Пользуясь весенней погодой, он очистил водоподводящий канал, от которого уже плохо пахло. Отошел метров на сто выше по течению от рабочего колеса, отвел канал прямо в реку и с помощью двух пьемонтцев стал усердно срезать с боков траву и соскребать черную грязь, от которой вонь шла, как от тысячи чертей. Но он не был неженкой и на запах не обращал внимания.
— Ты нас всех обвонял, — сказал ему Берг.
— Ну, а что ты хочешь! — отвечал Фредерик II. — Не чистить ведь нельзя.
И странно так получилось, что Фредерик II и Берг тут сказали (Кто из них первым сказал?
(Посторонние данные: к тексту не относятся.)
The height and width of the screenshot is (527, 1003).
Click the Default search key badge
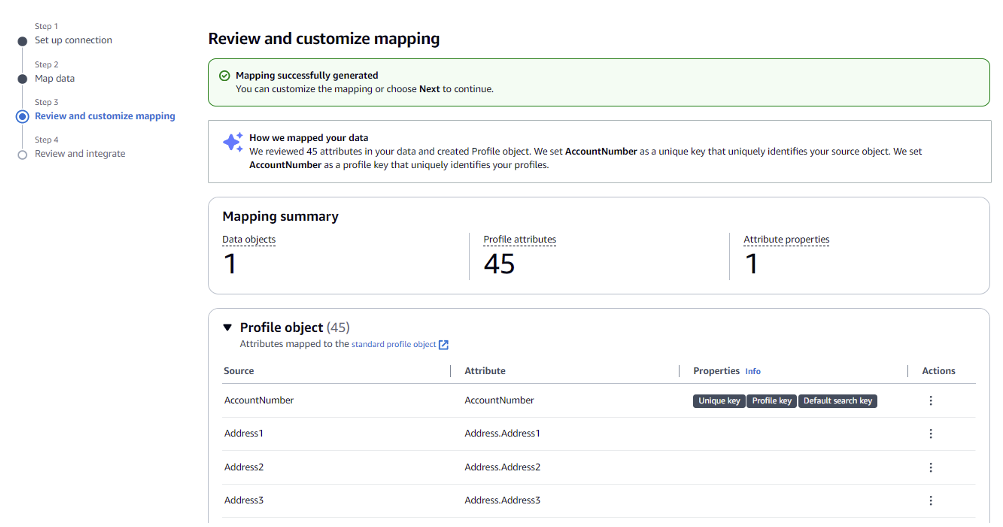[838, 401]
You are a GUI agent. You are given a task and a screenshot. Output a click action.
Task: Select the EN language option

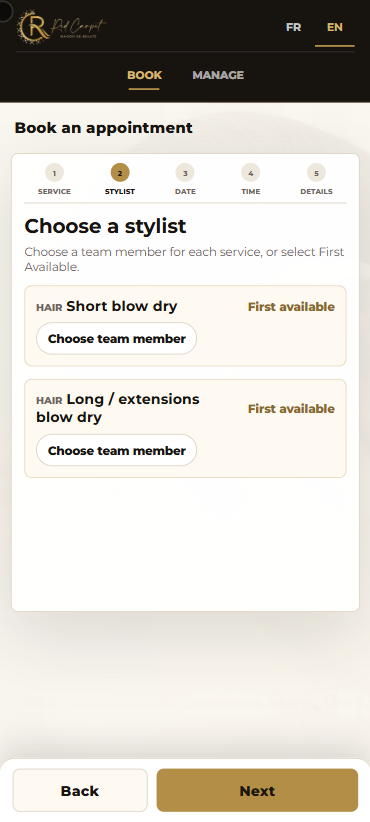pos(335,27)
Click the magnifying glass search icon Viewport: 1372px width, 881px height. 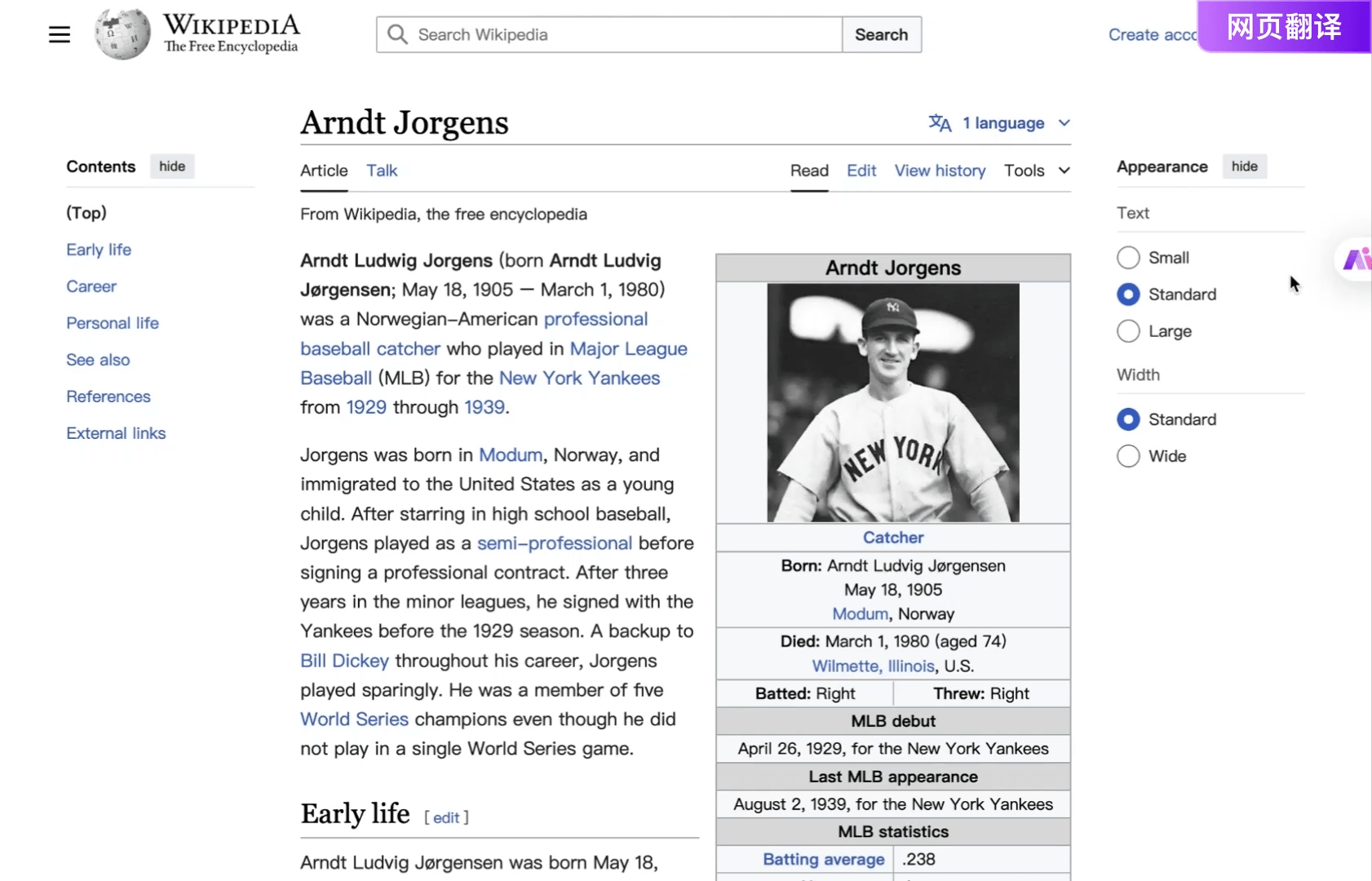pyautogui.click(x=397, y=34)
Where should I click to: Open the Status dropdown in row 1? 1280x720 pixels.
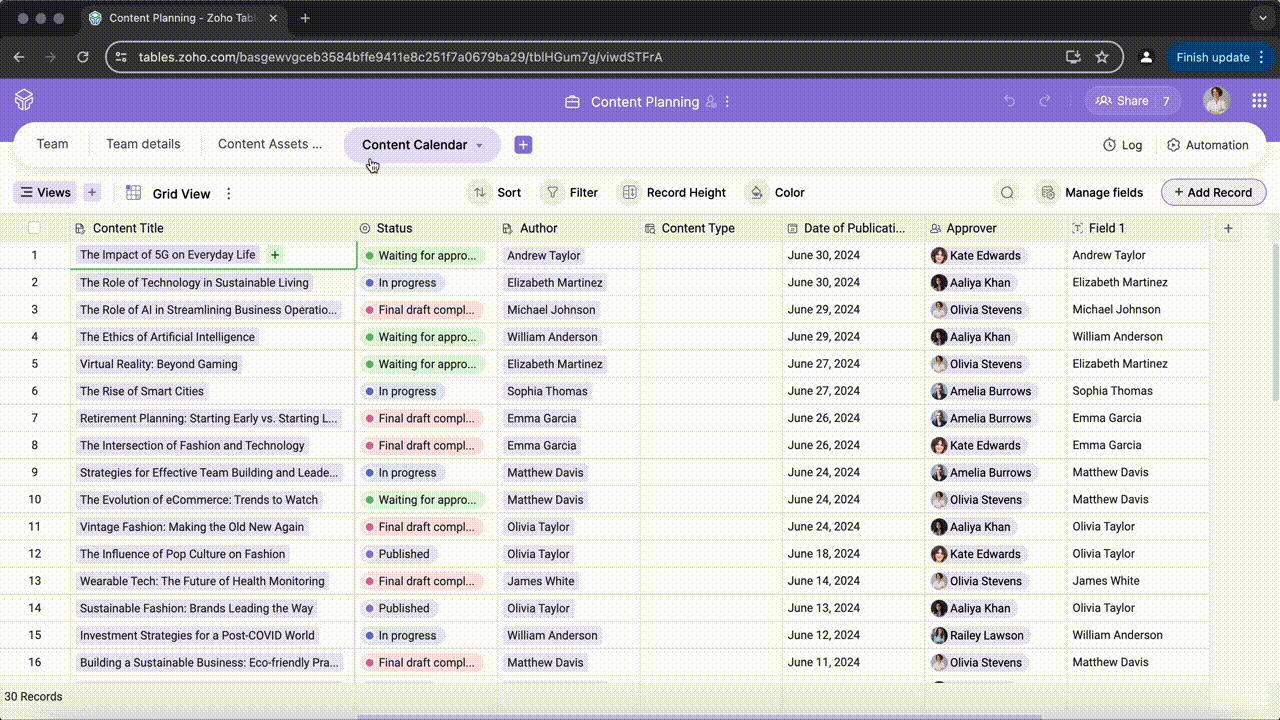[422, 256]
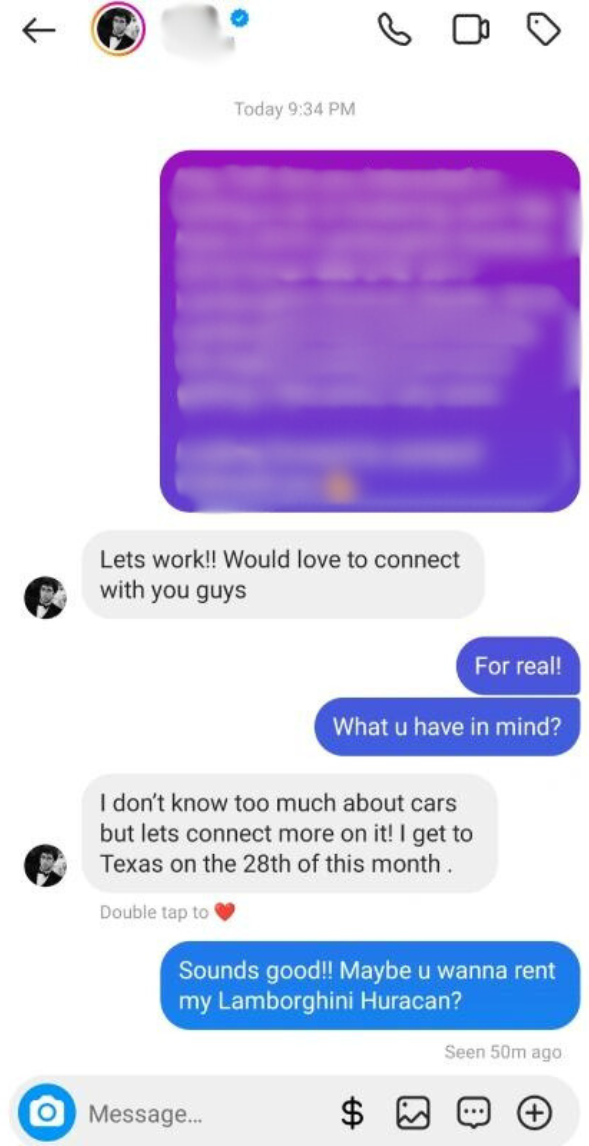Open the profile picture story ring in the header
Image resolution: width=589 pixels, height=1146 pixels.
[x=118, y=30]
Или оба вместе сказали?): «Так это же удобрение. Надо положить его под бук, ему это пойдет на пользу».
О буке они подумали, потому что он рос (и теперь растет) рядом с подводящим каналом. Он уже и тогда был самым красивым буком, какой только можно увидеть.
По весне он был, как бог! Почки густого золотистого цвета, словно шкура какого-нибудь огромного доисторического быка, покрывают всю его крону.
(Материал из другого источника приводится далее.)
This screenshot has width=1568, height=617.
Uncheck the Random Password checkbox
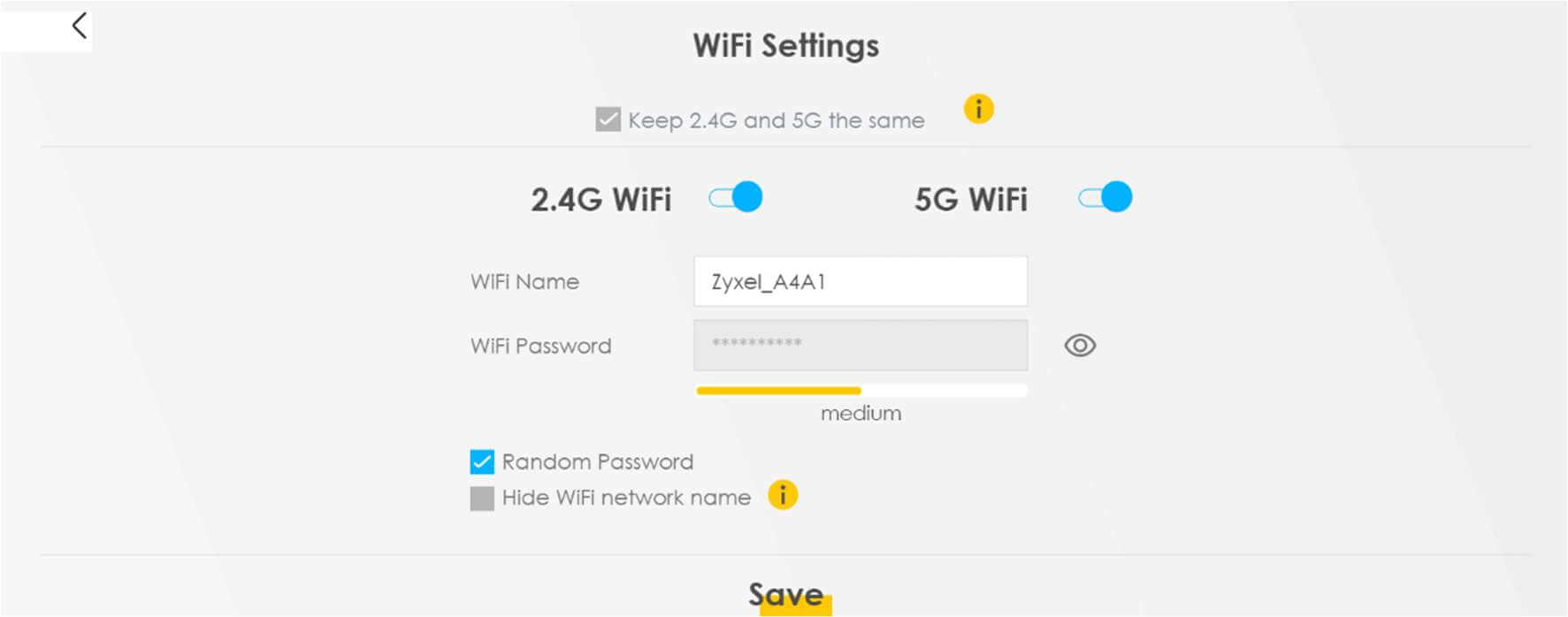(x=482, y=462)
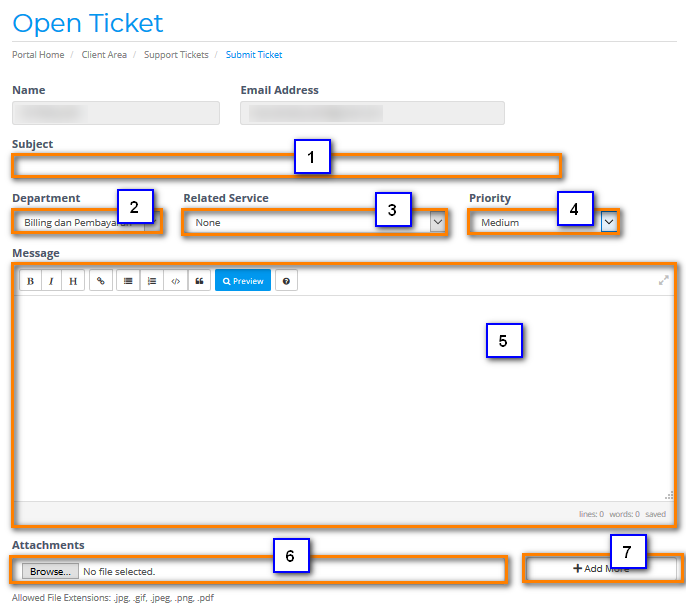Screen dimensions: 686x613
Task: Open the Priority dropdown set to Medium
Action: (x=544, y=222)
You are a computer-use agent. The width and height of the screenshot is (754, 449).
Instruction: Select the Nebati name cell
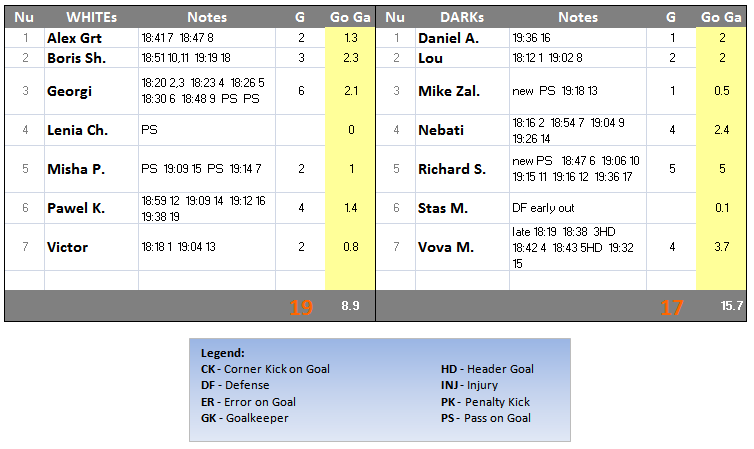[440, 130]
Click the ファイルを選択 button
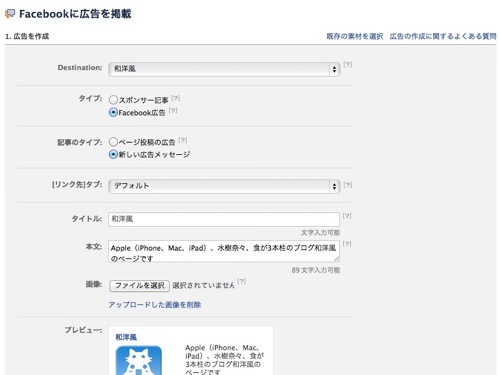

И они все вчетвером перебросали вонючую грязь к подножью бука: оба пьемонтца, Фредерик II и знакомый уже нам Берг, которому тоже дали лопату. О пьемонтцах больше речи не будет, а вот о Фредерике II и Берге мы еще поговорим. Происходило все это весной 1844 года, в один из первых теплых дней, когда долины пахнут свежей травой, после той зимы 43 года, когда пропала Мари Шазотт. Первой пропала.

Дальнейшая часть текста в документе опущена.